Finance

Pending Promise

With the enactment of PROMESA before the congressional recess, Puerto Rico received a critical lifeline: the opportunity to restructure its debt and improve its solvency. While the chance to restructure debt is critical, it addresses only the most short-term of Puerto Rico’s economic and financial crises.

In addition, PROMESA provided another opportunity for Congress to address the root causes of the current crisis and empower Puerto Rico with the tools it needs to return to strong and sustainable growth. A task force of both Republican and Democrat leaders, including Sen. Marco Rubio (R-Fla.) and Rep. Nydia Velazquez (D-N.Y.), has been appointed and charged with the responsibility of identifying impediments in current federal law to the economic growth in Puerto Rico and recommending changes by the end of 2016 to eliminate those impediments. These recommendations could provide a vision, a path forward and a definitive solution to Puerto Rico’s economic and financial troubles.
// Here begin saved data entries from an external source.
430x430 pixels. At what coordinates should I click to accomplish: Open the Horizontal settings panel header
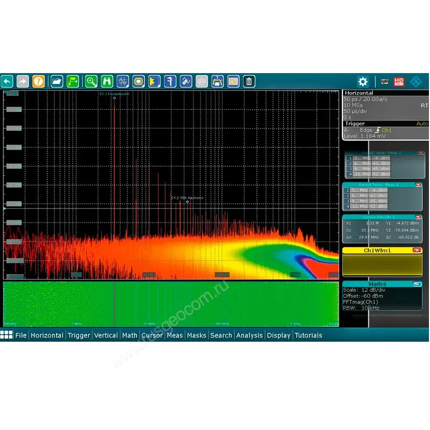pos(359,93)
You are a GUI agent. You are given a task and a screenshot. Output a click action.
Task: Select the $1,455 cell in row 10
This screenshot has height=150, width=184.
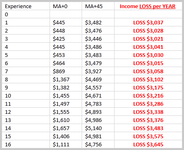pos(66,96)
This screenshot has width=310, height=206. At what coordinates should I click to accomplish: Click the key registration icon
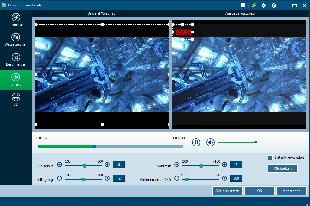[253, 5]
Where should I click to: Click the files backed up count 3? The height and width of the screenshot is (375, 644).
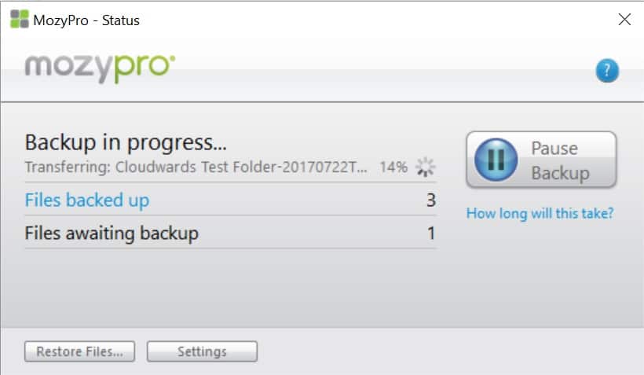click(431, 200)
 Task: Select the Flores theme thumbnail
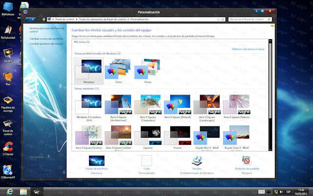point(148,71)
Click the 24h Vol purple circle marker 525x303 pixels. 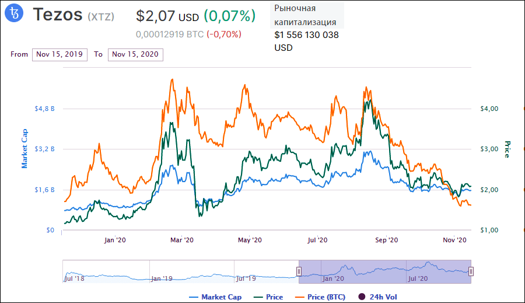[x=362, y=297]
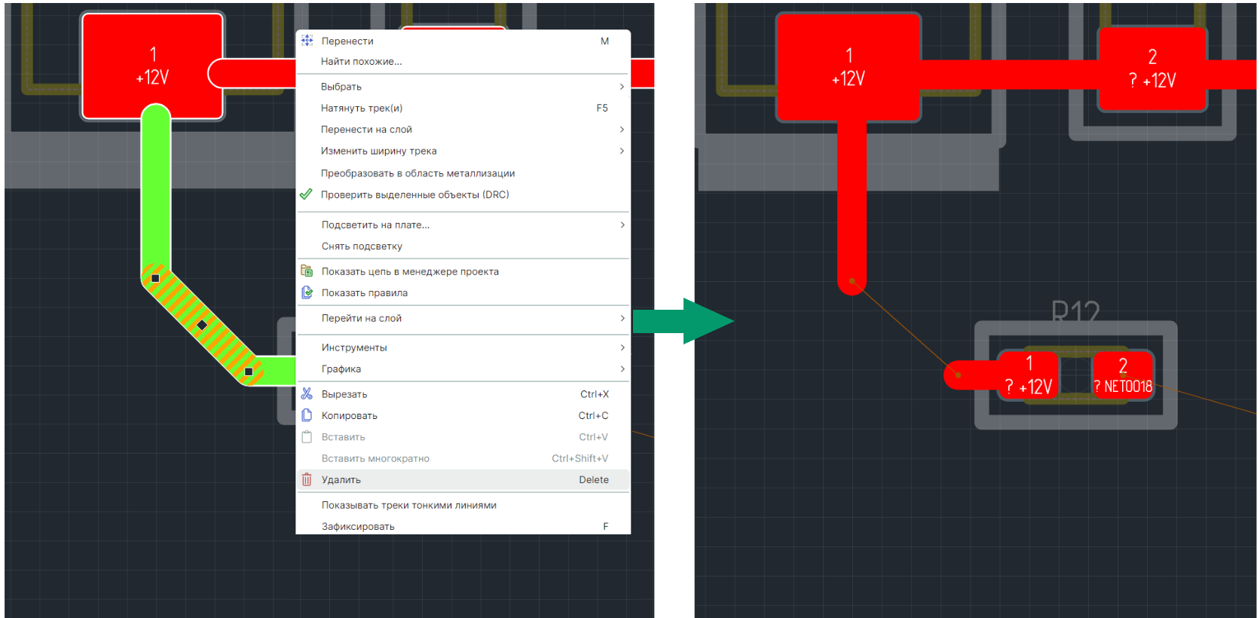Toggle Показывать треки тонкими линиями
Screen dimensions: 1260x618
point(408,505)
As this constructive conversation begins, allow me to provide some initial conclusions reached by those closest to the issue.

Over the last two years, the commonwealth’s economic development team has worked together with the Puerto Rico Manufacturers Association and a coalition of the private industry to study and develop long-term, sustainable solutions to Puerto Rico’s economic crisis. This group is convinced that the current economic and financial challenges in Puerto Rico call for long-term solutions based on economic growth.

Therefore, working together, we have crafted a proposal to redress the current unfairness towards Puerto Rico in the U.S. tax code. This proposal, if enacted, would stimulate investment and job creation in Puerto Rico and incentivize the return of tens of millions of dollars held offshore to the mainland U.S.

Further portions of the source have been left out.